__Exercise requirements__
Arrange everything from the start of the records down to the line containing "Select H08Mn2SiA row" as a two-column CSV headed instruction and answer. Give one row for each instruction and its answer, with each in a single quoted field and line breaks replaced by spaces.

__Provided data__
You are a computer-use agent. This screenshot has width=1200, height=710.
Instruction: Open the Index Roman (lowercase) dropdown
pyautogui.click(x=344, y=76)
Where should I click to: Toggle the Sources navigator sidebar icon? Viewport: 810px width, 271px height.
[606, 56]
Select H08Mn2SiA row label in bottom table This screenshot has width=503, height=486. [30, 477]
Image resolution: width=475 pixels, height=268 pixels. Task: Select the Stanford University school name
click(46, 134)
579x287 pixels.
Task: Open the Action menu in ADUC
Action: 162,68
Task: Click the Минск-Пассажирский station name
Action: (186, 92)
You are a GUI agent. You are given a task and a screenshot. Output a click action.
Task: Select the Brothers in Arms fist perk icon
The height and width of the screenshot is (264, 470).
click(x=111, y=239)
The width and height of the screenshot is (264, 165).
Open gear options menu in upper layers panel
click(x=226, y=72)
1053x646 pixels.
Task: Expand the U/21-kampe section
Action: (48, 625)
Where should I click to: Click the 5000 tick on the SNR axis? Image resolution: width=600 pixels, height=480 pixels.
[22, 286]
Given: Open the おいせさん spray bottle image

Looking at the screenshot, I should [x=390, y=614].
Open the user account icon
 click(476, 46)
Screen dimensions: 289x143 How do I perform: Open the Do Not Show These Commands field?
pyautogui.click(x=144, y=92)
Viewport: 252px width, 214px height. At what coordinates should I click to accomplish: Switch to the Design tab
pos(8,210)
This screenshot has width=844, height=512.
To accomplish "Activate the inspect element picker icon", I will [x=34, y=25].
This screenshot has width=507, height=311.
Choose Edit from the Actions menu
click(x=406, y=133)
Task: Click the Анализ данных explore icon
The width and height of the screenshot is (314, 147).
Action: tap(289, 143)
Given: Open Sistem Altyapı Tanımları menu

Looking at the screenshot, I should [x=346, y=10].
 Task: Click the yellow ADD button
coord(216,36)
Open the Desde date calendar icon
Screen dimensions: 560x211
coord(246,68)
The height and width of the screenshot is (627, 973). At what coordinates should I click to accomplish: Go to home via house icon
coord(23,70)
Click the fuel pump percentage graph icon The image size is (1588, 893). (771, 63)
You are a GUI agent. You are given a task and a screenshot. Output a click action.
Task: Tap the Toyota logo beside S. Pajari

__Solution to this task__
instruction,answer
"You are a computer-use agent. This screenshot has width=1200, height=710. Instruction: Open the Index Roman (lowercase) dropdown","pyautogui.click(x=344, y=76)"
"Where should I click to: Toggle the Sources navigator sidebar icon? Viewport: 810px width, 271px height.","[606, 56]"
"Select H08Mn2SiA row label in bottom table This screenshot has width=503, height=486.","[30, 477]"